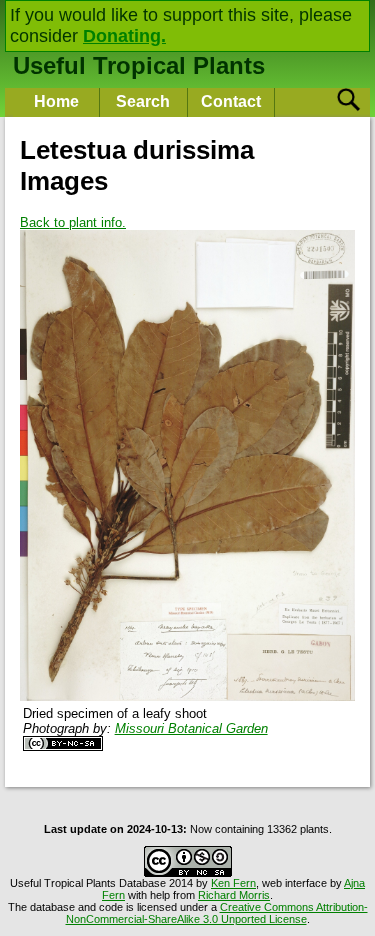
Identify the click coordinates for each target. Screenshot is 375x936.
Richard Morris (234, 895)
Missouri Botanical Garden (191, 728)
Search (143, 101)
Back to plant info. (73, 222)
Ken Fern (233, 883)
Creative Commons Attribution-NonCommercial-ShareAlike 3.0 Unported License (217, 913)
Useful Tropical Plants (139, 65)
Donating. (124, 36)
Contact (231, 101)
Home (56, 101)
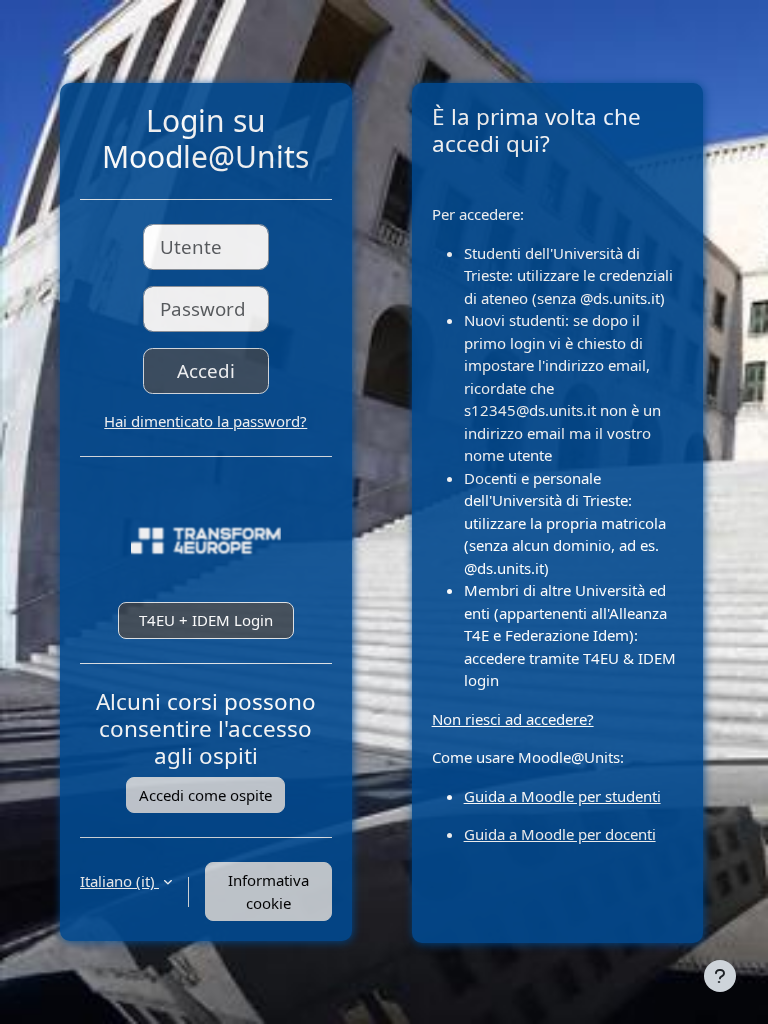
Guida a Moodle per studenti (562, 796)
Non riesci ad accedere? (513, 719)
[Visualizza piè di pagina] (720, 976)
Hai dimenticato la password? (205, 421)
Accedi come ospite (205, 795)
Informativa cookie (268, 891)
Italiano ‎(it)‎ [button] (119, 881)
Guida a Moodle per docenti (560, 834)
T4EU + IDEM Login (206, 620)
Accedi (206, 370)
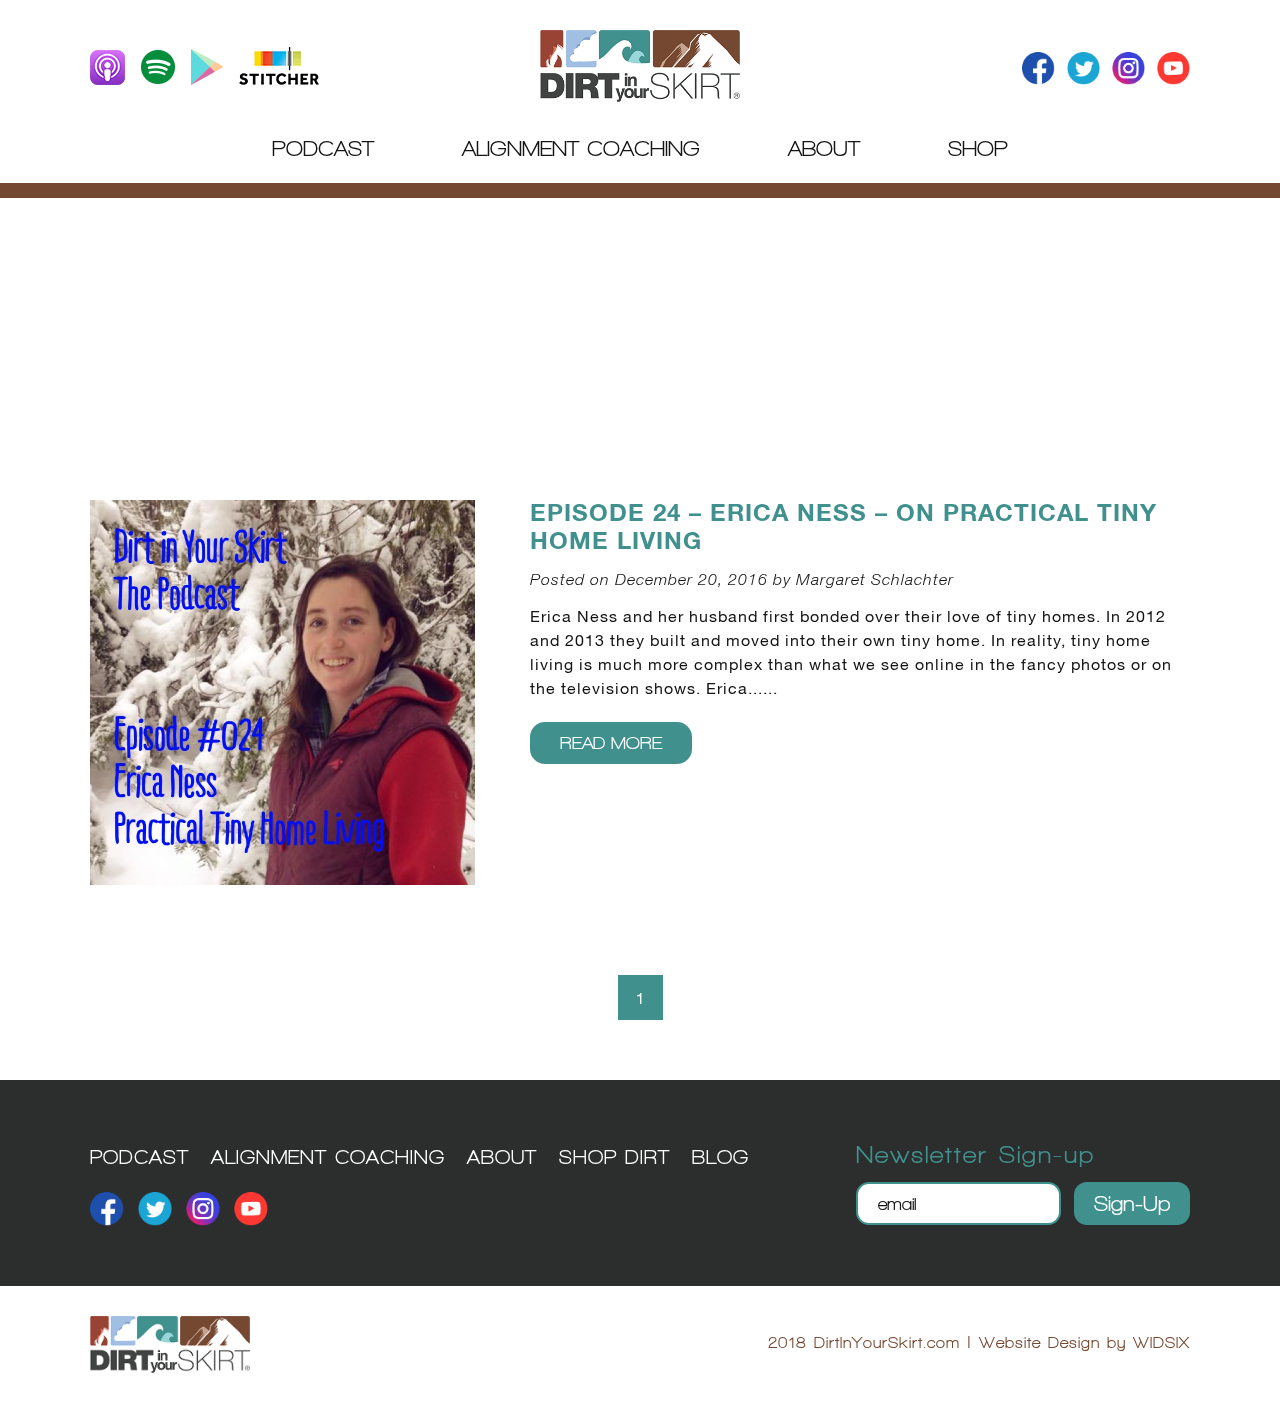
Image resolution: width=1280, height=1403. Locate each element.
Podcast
—————
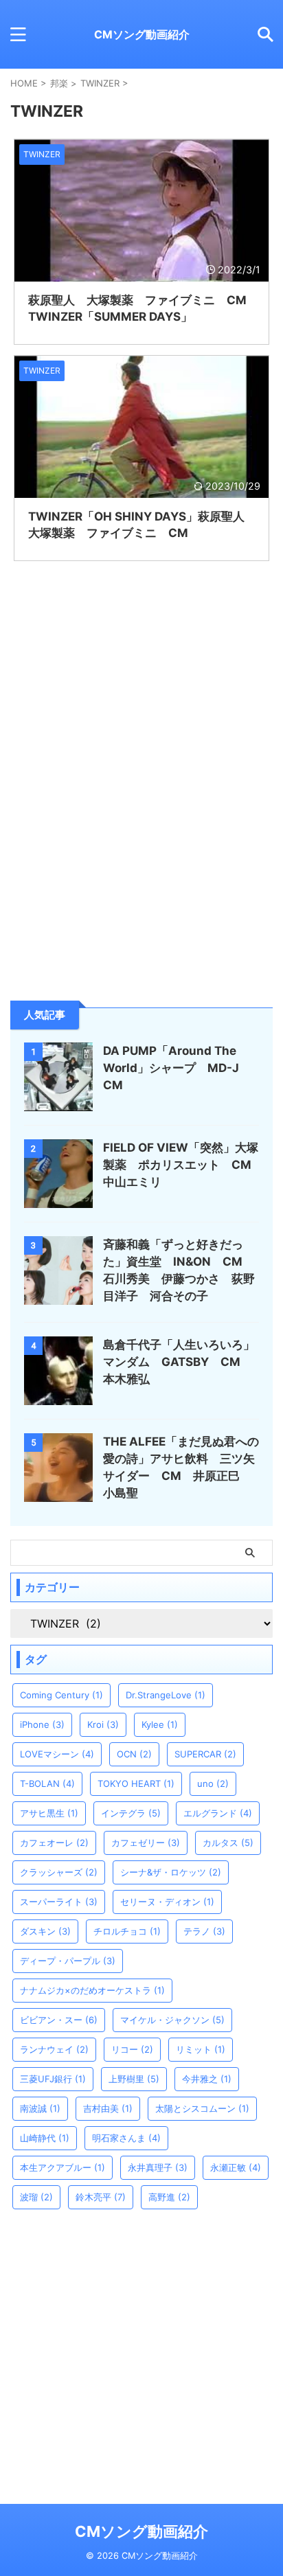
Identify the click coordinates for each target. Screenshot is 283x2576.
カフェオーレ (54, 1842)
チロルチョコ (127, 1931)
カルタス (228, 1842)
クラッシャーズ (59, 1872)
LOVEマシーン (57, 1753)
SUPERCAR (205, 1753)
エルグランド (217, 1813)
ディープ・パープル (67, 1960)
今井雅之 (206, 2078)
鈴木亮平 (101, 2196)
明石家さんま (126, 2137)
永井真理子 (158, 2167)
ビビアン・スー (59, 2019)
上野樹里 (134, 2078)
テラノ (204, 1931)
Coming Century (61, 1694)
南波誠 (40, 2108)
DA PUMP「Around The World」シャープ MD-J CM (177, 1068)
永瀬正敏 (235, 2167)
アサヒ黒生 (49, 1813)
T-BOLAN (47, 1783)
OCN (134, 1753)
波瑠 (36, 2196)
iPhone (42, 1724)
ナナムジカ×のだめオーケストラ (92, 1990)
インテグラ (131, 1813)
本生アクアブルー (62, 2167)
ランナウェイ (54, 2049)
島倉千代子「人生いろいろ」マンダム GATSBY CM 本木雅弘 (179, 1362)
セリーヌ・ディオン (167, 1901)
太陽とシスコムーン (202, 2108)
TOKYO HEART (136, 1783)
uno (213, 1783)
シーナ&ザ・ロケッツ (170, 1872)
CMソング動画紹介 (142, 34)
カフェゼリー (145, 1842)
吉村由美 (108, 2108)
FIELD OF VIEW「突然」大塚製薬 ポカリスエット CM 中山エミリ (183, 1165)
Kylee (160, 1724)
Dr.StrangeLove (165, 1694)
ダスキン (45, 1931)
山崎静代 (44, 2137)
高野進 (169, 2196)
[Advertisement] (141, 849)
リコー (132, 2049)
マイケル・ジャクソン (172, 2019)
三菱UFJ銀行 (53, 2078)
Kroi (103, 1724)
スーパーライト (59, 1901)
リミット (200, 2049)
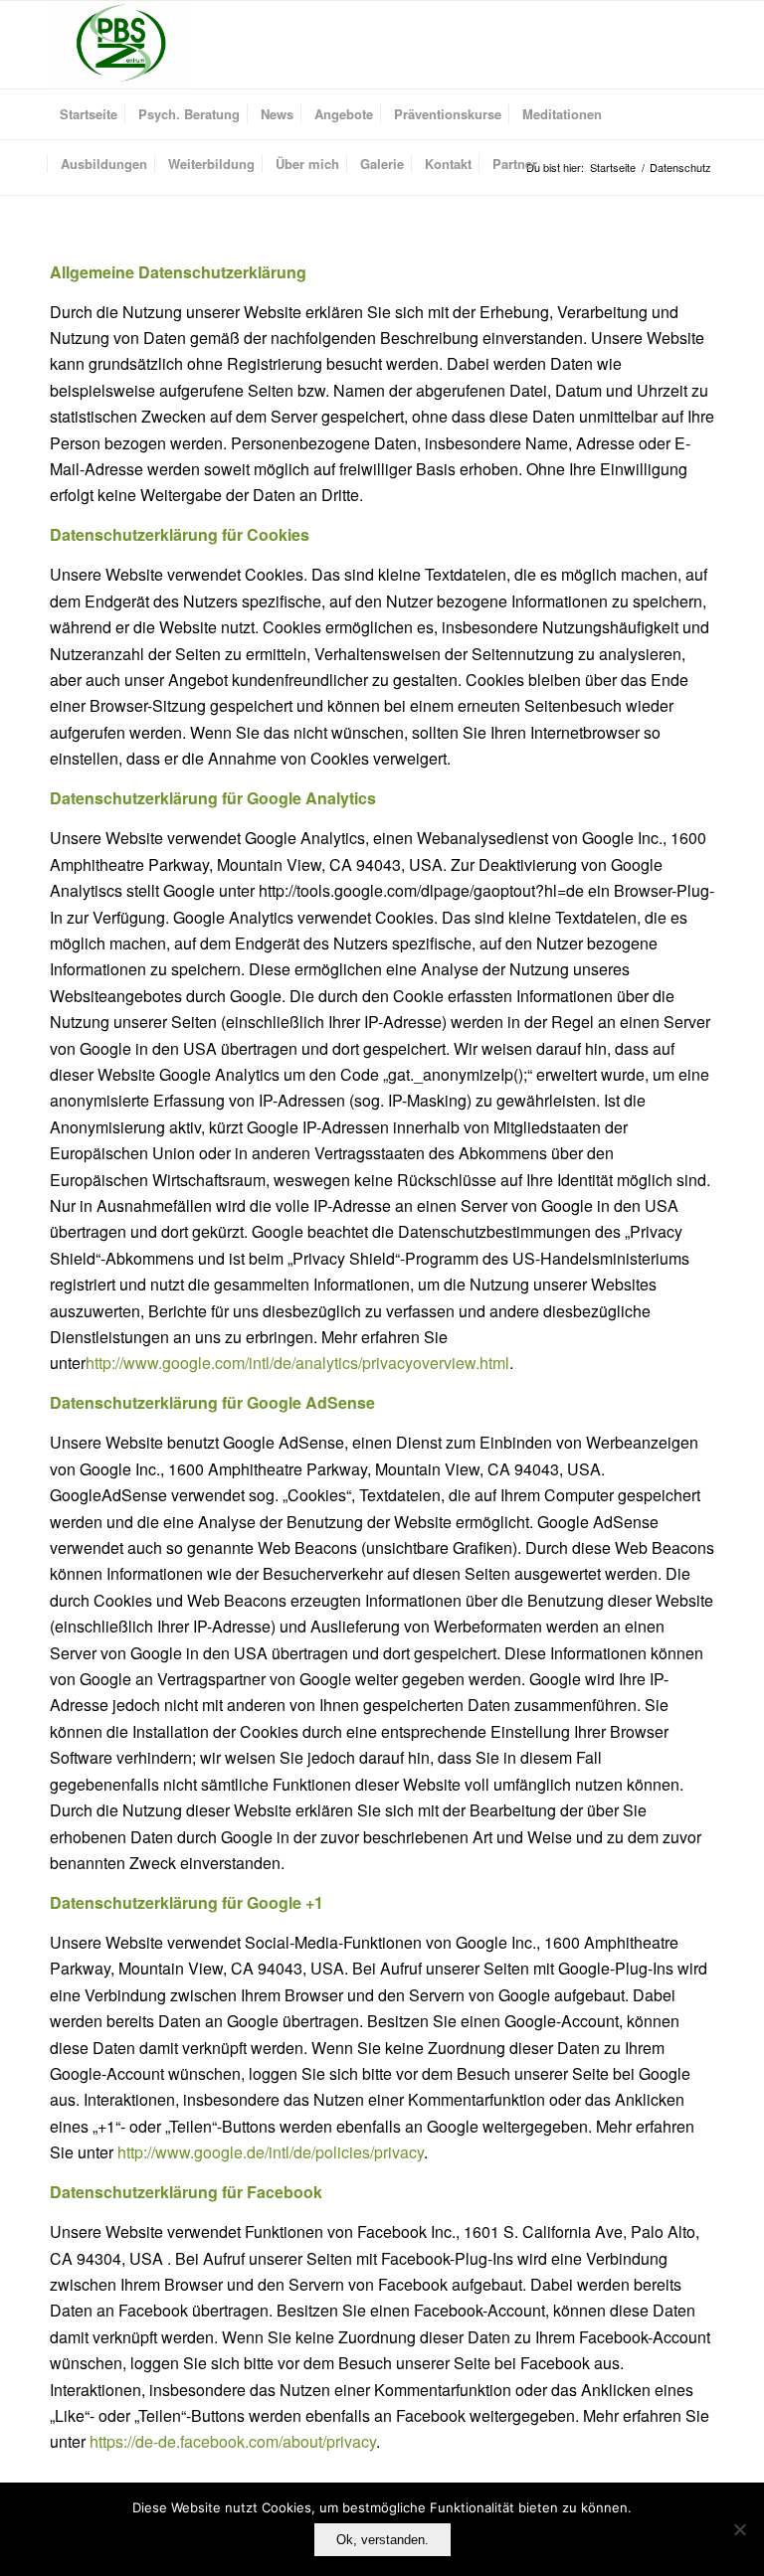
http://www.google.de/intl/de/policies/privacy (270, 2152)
—————
→ Problem description: Word for word, repeat the lines above from the one with "セリーヌ・ディオン (167, 1901)" through the one with "http://www.google.de/intl/de/policies/privacy (270, 2152)", and nothing beyond them. Omit the pictures.

→ Task response:
セリーヌ・ディオン (167, 1901)
太陽とシスコムーン (202, 2108)
TOKYO HEART (136, 1783)
uno (213, 1783)
シーナ&ザ・ロケッツ (170, 1872)
CMソング動画紹介 (142, 34)
カフェゼリー (145, 1842)
吉村由美 (108, 2108)
FIELD OF VIEW「突然」大塚製薬 ポカリスエット CM 中山エミリ (183, 1165)
Kylee (160, 1724)
Dr.StrangeLove (165, 1694)
ダスキン (45, 1931)
山崎静代 (44, 2137)
高野進 (169, 2196)
[Advertisement] (141, 849)
リコー (132, 2049)
マイケル・ジャクソン (172, 2019)
三菱UFJ銀行 (53, 2078)
Kroi (103, 1724)
スーパーライト (59, 1901)
リミット (200, 2049)
http://www.google.de/intl/de/policies/privacy (270, 2152)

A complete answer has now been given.